**WHAT IS REQUIRED**
Filter on the word "height": copy each matching line from the listing below.

**DATA LISTING**

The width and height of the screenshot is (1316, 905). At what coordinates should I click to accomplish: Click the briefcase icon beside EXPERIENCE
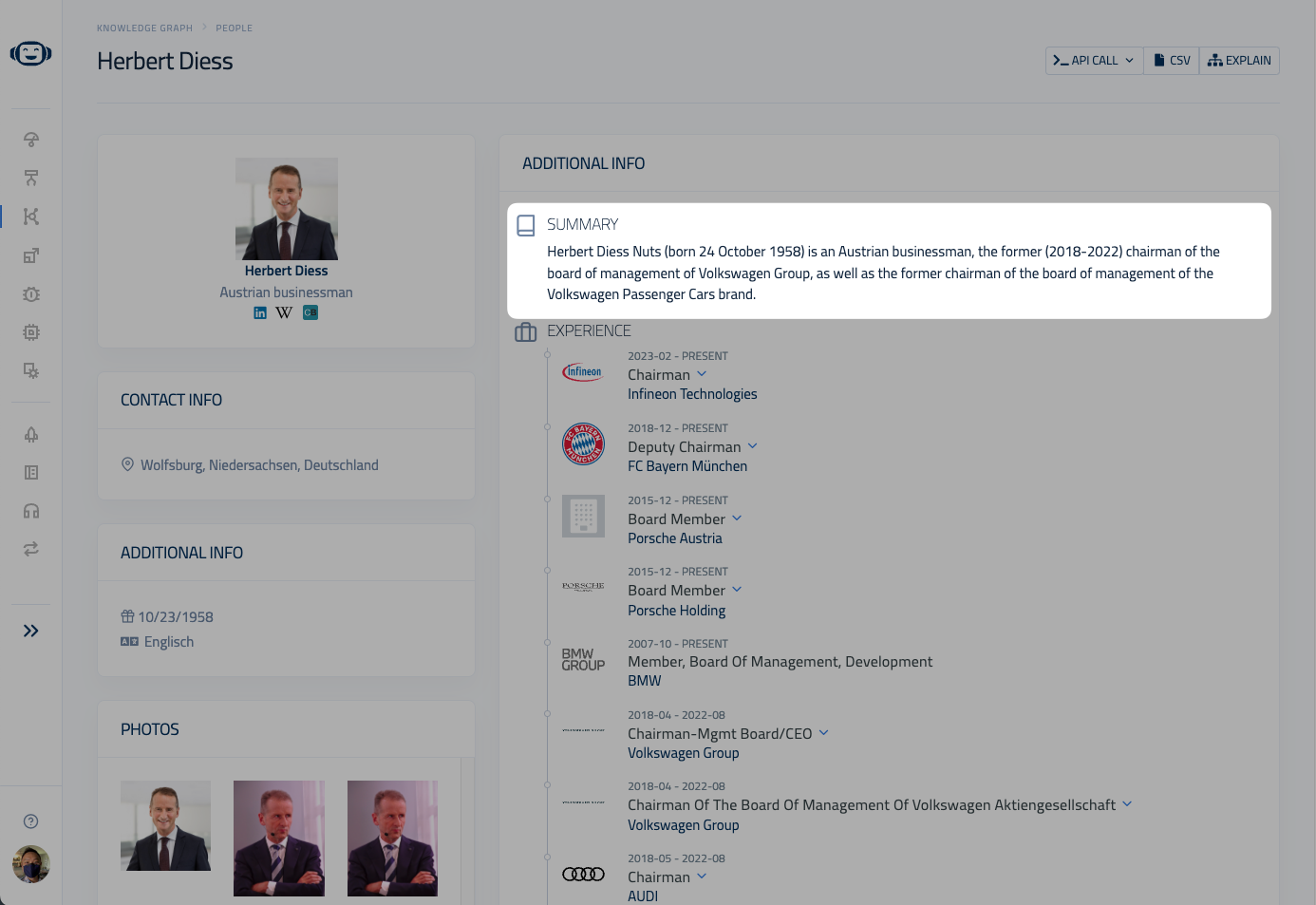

* * *

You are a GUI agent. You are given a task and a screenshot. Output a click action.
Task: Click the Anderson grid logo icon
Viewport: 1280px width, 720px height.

--

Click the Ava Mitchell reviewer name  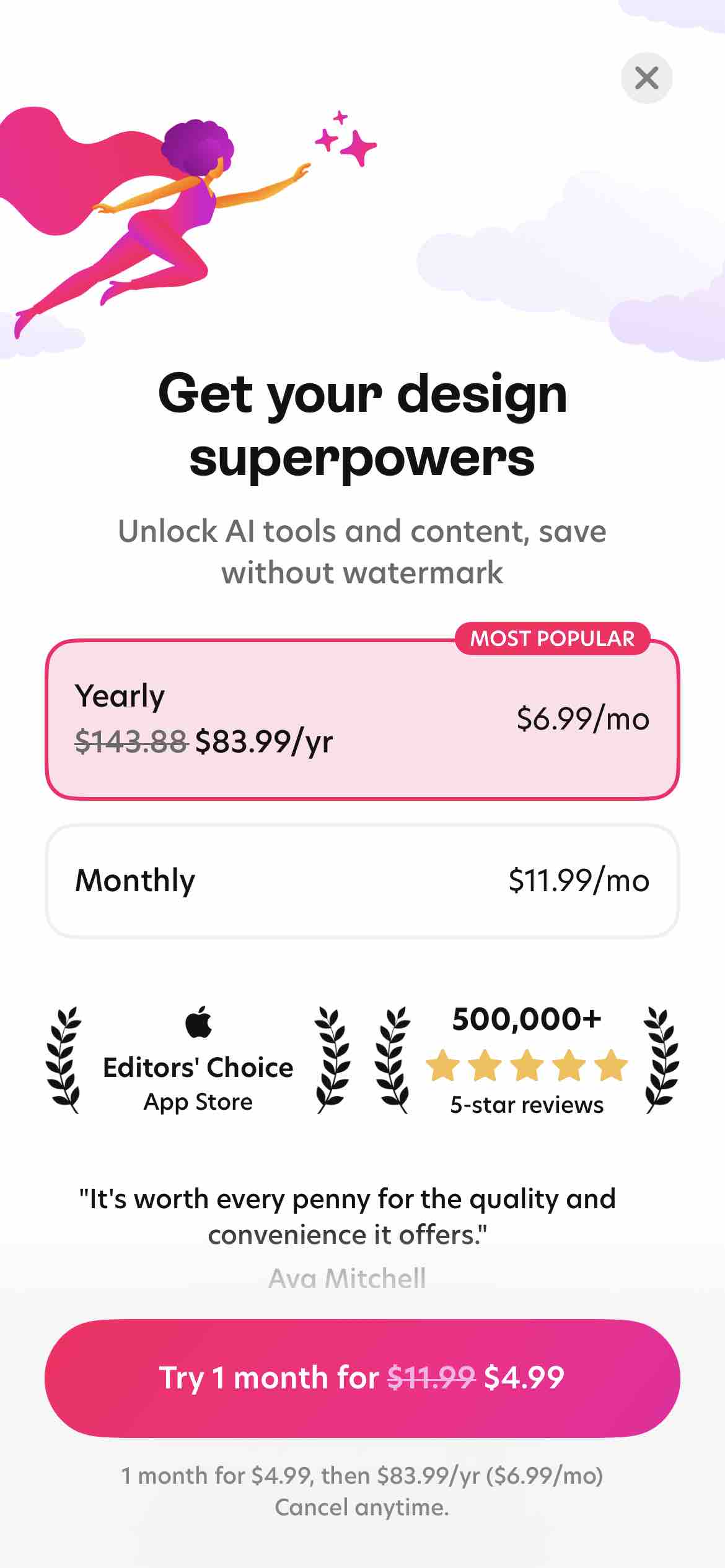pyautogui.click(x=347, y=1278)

**EXERCISE SOLUTION**
The width and height of the screenshot is (1316, 905). At what coordinates should I click to accomplish: Click the briefcase icon beside EXPERIENCE
Viewport: 1280px width, 720px height.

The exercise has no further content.